» **Exercise requirements**: Filter the entries, keeping every line with the string "computer".

» **Data to process**:
BEGIN
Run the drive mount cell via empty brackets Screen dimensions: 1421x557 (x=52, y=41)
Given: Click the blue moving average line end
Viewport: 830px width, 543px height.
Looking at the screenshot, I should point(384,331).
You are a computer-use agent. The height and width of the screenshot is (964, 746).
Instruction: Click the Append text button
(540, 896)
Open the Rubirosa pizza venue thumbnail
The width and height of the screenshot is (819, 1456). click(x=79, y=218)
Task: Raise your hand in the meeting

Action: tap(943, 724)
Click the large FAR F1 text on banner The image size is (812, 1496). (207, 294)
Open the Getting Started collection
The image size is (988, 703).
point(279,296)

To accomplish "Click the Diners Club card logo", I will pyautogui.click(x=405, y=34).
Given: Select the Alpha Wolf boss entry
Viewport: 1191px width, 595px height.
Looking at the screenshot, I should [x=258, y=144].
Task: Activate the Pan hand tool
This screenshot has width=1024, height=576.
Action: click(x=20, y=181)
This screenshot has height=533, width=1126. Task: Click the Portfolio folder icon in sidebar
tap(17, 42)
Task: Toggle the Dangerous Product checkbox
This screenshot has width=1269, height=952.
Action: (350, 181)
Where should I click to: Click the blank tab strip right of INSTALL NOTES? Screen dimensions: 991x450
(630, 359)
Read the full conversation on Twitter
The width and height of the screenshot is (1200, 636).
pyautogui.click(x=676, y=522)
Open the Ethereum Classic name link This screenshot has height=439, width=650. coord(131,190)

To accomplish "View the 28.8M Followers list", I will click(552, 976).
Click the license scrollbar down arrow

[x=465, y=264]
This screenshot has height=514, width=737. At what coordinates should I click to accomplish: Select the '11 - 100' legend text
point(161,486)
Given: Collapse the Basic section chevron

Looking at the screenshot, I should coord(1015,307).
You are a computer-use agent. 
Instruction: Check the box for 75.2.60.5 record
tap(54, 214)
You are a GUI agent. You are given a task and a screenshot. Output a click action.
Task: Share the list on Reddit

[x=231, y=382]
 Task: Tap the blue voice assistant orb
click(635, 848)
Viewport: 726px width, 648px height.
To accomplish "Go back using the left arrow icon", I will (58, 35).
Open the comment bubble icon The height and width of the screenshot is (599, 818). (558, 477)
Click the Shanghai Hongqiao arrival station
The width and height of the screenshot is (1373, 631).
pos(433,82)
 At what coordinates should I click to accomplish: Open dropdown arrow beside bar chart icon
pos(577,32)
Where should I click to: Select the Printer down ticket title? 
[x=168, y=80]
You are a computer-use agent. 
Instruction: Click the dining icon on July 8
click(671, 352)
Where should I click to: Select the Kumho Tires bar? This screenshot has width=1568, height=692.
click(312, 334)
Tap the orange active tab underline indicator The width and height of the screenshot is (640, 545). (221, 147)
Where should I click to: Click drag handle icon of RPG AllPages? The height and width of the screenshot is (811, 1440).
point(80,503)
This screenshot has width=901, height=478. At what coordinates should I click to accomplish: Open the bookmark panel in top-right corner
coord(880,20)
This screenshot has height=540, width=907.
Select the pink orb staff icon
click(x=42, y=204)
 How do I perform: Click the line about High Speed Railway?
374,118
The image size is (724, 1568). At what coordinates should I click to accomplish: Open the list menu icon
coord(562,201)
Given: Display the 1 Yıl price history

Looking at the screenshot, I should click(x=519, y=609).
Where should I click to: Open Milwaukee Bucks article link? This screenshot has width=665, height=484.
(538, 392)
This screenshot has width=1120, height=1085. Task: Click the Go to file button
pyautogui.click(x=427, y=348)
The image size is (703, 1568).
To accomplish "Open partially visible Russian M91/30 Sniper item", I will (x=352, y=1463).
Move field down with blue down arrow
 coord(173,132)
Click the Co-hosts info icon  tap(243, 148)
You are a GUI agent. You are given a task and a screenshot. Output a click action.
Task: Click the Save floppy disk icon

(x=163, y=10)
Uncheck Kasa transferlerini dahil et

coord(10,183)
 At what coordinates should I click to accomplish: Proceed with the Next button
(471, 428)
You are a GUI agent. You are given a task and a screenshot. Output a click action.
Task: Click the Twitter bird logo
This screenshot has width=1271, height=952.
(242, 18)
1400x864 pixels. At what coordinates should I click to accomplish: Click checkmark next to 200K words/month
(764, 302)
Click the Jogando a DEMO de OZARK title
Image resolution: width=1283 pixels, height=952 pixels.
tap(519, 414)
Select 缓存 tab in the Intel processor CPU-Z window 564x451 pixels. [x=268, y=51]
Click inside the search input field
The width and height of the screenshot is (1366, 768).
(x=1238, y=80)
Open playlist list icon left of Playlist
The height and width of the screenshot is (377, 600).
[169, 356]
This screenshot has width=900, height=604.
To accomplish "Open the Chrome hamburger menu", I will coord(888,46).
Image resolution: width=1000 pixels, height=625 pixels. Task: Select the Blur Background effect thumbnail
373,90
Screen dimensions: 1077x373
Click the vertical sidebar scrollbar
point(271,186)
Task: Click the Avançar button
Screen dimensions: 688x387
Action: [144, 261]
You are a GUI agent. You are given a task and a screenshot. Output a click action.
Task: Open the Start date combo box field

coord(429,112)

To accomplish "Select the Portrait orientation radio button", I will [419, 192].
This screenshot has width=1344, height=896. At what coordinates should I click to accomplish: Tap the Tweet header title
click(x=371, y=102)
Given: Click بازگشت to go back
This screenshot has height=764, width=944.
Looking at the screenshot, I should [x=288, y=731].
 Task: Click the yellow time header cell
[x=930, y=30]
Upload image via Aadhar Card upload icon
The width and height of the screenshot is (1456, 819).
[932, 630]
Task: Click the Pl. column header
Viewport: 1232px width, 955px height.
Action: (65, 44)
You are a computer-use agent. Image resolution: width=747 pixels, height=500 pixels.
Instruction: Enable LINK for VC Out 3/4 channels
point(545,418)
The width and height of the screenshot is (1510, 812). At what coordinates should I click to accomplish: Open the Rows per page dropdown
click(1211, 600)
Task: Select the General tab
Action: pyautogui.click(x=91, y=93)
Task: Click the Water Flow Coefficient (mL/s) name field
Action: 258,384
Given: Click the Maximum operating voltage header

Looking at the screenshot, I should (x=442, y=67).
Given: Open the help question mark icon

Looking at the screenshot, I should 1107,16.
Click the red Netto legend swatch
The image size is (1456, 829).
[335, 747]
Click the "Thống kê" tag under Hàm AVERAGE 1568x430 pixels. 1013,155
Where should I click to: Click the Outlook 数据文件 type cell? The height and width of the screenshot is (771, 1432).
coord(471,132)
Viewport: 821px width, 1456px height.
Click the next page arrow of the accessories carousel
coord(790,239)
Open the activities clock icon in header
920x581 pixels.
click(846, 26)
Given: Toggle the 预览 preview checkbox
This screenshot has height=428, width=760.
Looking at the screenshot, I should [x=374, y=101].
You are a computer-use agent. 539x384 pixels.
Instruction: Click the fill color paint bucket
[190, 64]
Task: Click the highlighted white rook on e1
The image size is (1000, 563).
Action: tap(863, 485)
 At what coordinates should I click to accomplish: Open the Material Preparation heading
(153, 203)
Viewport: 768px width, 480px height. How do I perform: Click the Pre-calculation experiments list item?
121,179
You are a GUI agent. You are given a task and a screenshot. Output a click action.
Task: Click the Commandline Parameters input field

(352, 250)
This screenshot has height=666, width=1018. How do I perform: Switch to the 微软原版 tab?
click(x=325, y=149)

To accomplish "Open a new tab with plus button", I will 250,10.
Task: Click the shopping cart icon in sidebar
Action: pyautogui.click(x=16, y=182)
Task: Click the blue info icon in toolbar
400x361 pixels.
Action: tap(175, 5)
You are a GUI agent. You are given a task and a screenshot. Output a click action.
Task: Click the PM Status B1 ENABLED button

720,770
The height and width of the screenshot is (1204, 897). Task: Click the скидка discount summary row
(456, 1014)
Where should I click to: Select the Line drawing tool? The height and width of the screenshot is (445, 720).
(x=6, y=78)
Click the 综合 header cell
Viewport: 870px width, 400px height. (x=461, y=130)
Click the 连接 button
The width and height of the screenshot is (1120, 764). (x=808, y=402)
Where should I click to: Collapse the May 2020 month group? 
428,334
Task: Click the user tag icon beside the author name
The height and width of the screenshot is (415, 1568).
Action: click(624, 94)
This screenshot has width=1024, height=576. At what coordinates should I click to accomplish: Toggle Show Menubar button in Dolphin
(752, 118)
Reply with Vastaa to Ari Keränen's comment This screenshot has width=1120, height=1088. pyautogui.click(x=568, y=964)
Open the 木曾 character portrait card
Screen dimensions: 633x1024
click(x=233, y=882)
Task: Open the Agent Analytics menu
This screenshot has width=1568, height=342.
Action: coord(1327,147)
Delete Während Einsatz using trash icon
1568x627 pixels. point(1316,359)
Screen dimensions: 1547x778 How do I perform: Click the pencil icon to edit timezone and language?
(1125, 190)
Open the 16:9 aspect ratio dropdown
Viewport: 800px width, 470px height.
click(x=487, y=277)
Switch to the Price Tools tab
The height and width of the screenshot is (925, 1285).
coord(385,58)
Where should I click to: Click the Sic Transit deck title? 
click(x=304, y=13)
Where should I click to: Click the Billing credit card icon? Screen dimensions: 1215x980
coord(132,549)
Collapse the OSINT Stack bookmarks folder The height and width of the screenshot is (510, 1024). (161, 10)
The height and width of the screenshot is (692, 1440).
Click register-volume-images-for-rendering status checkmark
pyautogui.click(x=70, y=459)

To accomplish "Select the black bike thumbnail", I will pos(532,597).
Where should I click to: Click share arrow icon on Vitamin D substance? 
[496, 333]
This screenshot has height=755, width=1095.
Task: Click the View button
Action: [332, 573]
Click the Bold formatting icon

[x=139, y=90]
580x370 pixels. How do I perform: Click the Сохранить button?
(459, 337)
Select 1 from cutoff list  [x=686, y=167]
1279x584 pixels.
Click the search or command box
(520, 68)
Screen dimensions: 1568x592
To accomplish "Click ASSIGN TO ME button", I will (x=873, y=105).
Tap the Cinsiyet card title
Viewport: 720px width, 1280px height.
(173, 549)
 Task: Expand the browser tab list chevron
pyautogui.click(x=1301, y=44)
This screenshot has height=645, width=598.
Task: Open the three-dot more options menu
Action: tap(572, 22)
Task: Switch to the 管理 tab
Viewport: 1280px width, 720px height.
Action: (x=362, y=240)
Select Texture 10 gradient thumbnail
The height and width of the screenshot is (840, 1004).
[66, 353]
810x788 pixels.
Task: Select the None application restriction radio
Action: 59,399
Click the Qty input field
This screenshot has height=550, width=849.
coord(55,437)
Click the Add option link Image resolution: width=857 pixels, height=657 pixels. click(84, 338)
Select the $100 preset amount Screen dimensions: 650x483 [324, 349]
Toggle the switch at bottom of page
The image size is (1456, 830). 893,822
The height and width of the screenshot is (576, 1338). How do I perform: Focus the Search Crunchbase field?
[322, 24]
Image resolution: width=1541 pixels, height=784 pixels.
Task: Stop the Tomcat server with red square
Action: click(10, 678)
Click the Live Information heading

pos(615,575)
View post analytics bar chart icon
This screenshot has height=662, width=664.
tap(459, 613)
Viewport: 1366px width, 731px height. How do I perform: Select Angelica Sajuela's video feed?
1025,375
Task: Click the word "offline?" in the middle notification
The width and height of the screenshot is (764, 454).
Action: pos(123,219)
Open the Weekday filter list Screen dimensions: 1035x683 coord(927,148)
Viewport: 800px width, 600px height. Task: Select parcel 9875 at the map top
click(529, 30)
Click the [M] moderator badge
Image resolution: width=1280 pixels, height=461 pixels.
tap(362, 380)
END
» **Exercise solution**:
You are a computer-use agent. The height and width of the screenshot is (964, 746).
You are a computer-use agent. 
You are a computer-use agent. 
You are a computer-use agent. Image resolution: width=747 pixels, height=500 pixels.
You are a computer-use agent. 539x384 pixels.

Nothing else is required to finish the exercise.